### What needs to be done:
Copy out the entries below exactly as they stand, but only from the line containing "Task: Click the Anaheim label on the map" through the line containing "Open the Strata filter dropdown".

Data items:
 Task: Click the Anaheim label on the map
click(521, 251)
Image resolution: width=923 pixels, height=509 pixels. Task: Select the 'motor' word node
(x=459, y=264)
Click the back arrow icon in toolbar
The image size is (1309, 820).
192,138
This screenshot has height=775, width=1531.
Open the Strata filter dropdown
==
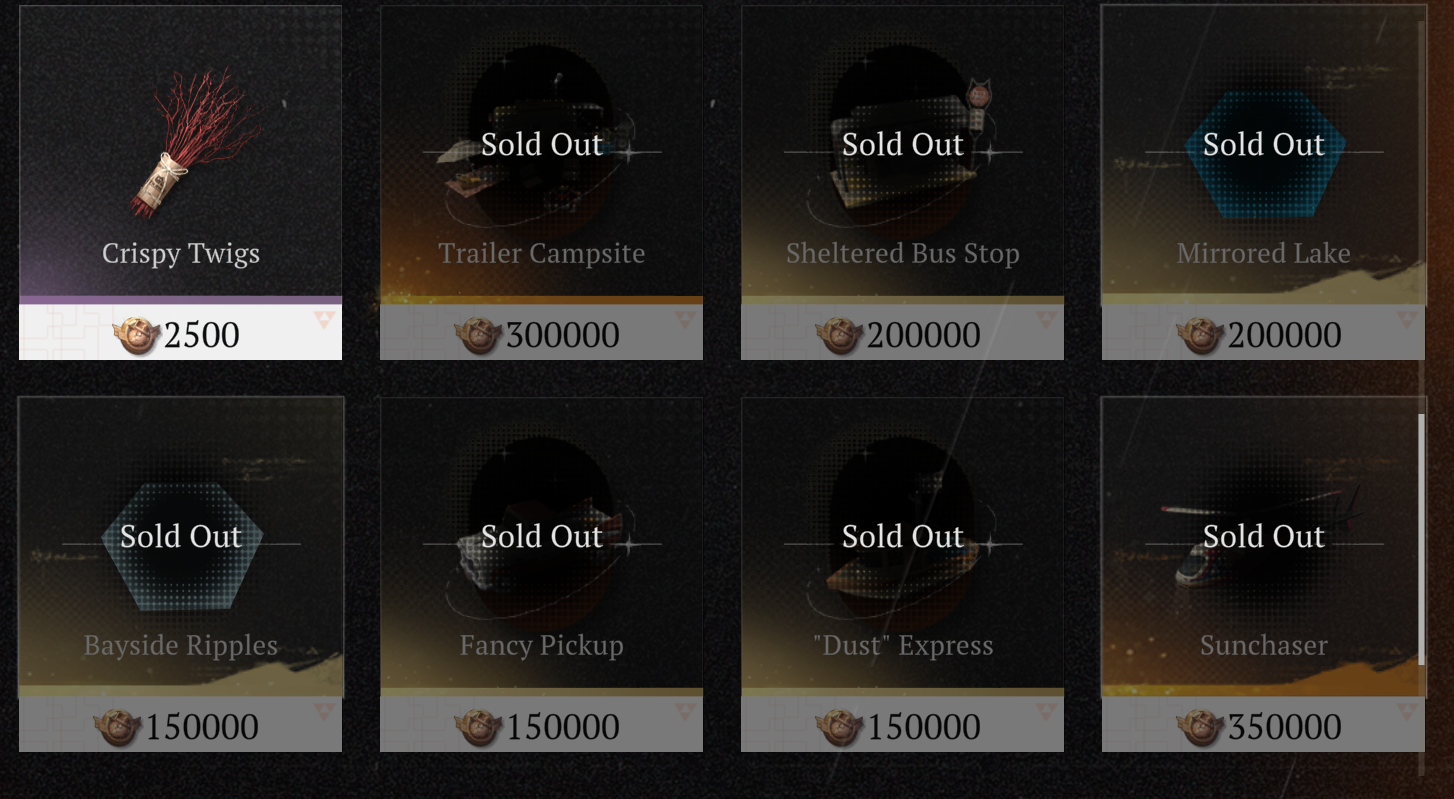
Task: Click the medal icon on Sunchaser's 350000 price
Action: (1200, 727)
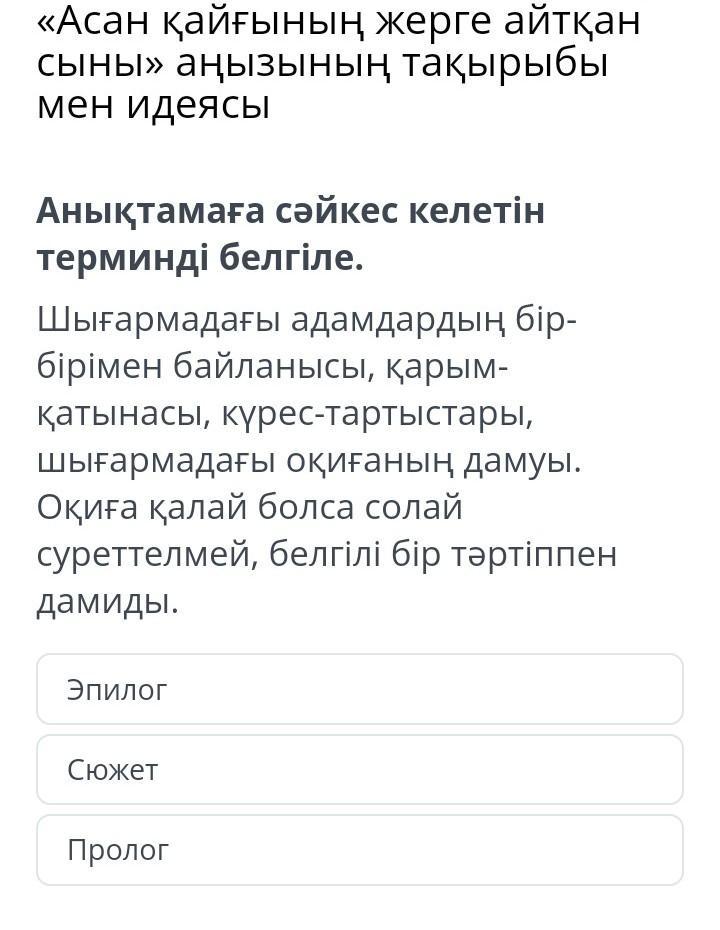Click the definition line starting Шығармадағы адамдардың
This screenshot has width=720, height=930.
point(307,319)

### Output below:
 Task: Click the Anaheim label on the map
click(521, 251)
Image resolution: width=923 pixels, height=509 pixels. Task: Select the 'motor' word node
(x=459, y=264)
Click the back arrow icon in toolbar
The image size is (1309, 820).
192,138
This screenshot has height=775, width=1531.
Open the Strata filter dropdown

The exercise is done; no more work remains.